EXTRAIT:
────

1894, la première course automobile au monde entre Paris et Rouen

En 1894 un journaliste français, Pierre Giffard, organise une compétition de voitures « sans chevaux » entre Paris et Rouen. Au départ le 22 juillet : 21 machines à pétrole ou à vapeur. Alors que se déroulent ce week-end les 24 Heures du Mans, souvenirs…

 La première compétition de sport automobile n’avait pas la vitesse pour enjeu mais la sécurité, la commodité et le « bon marché » des véhicules.
La première compétition de sport automobile n’avait pas la vitesse pour enjeu mais la sécurité, la commodité et le « bon marché » des véhicules. Bettmann Archive

    Qui va pouvoir s'opposer à Toyota - déjà sacré l'an dernier - ce dimanche aux 24 Heures du Mans? Sauf casse mécanique, les voitures japonaises apparaissent comme les grandes favorites de cette 87e édition qui doit s'achever à 15 heures. Cette épreuve est l'une des trois courses les plus prestigieuses au monde avec le Grand Prix de Monaco (championnat de Formule 1) et les 500 miles d'Indianapolis (Etats-Unis). Créée en 1923, cette course d'endurance, où les pilotes se relaient jour et nuit pendant 24 heures, a été un moteur important des progrès techniques dans l'automobile.

────

INFORMATIONS FOURNIES:
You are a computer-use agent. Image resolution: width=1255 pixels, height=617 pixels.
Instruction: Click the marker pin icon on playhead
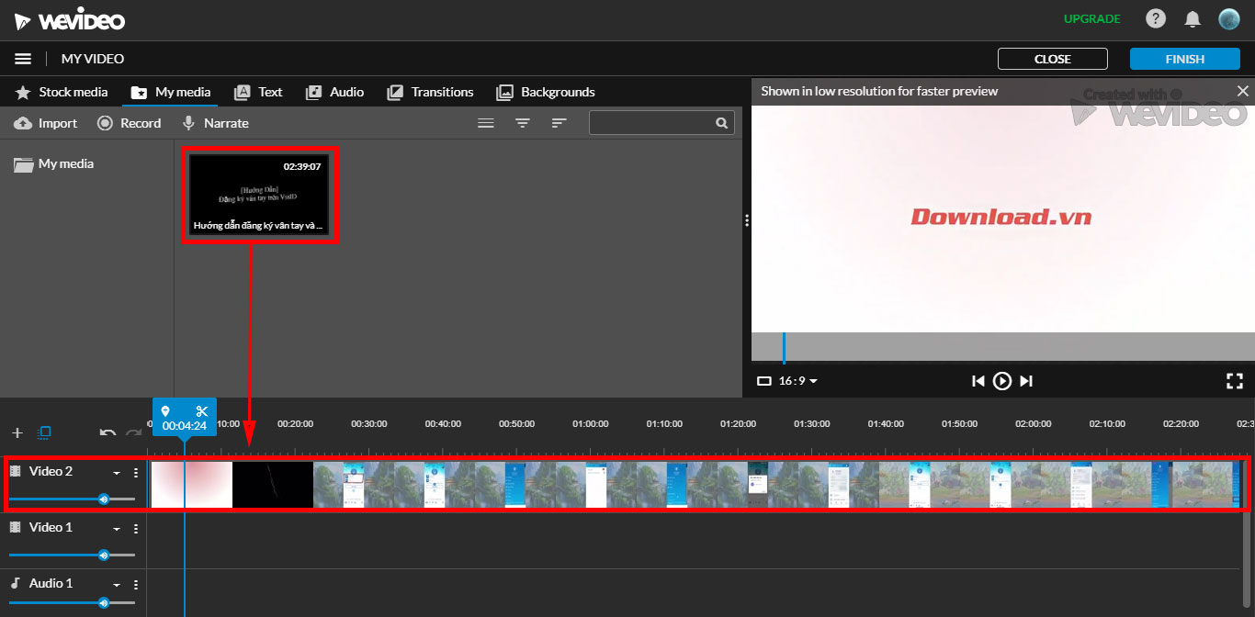(165, 411)
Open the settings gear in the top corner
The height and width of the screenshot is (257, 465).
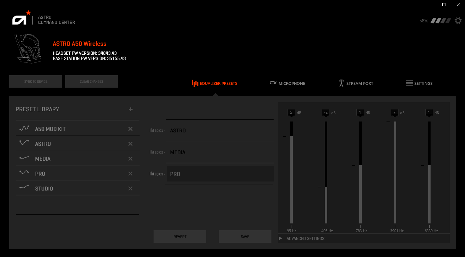point(458,21)

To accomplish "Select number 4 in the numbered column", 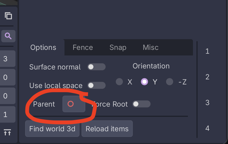I will [x=207, y=128].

────

TÂCHES:
1. Expliquez en une à trois phrases pourquoi l'article sur la course Paris-Rouen revient sur la compétition de 1894.
2. Poursuivez l'article sur la course Paris-Rouen après sa dernière phrase.
Les entrées ne sont pas utiles pour ce travail.

EN RÉPONSE:
1. L'article revient sur la course Paris-Rouen de 1894 parce que les 24 Heures du Mans se déroulent ce week-end. Cette actualité est l'occasion de rappeler le souvenir de la première course automobile au monde.

2.
    Retour en arrière, au temps de la toute première compétition automobile.

    Des fous roulants dans leurs drôles de machines

    À 7h55, le dimanche 22 juillet 1894, les policiers dégagent la foule massée sur le boulevard Maillot. Malgré l'heure matinale, le Tout-Paris est venu assister à la « première compétition de voitures sans chevaux » de l'histoire. Et applaudir ces fous roulants dans leurs drôles de machines, impeccablement alignées devant le restaurant Gillet. La voiture n° 4 est la première à s'élancer.

    Cet étrange attelage, composé d'une calèche tirée par un tracteur à vapeur, est piloté par le marquis Jules-Albert de Dion, 38 ans, un des pionniers de cette industrie balbutiante. Toutes les trente secondes, les concurrents se lancent en direction de Neuilly, suivis par des escouades de cyclistes qui n'ont aucun mal à les suivre : le Paris-Rouen n'est pas une course de vitesse mais d'endurance. Interdit de dépasser les 12,5 km/h, stipule le règlement concocté dans les locaux du « Petit Journal ».

    C'est ce quotidien parisien qui a lancé l'idée à sa une du 20 décembre 1893. La « promenade à l'allure réglementée », qui promet 5 000 francs au vainqueur, ne doit pas être une « course folle roulant à toute vitesse ». Mais alors, comment départager les pilotes ? Selon trois critères, édicte « le Petit Journal » : la sécurité, la commodité et le « bon marché » des véhicules.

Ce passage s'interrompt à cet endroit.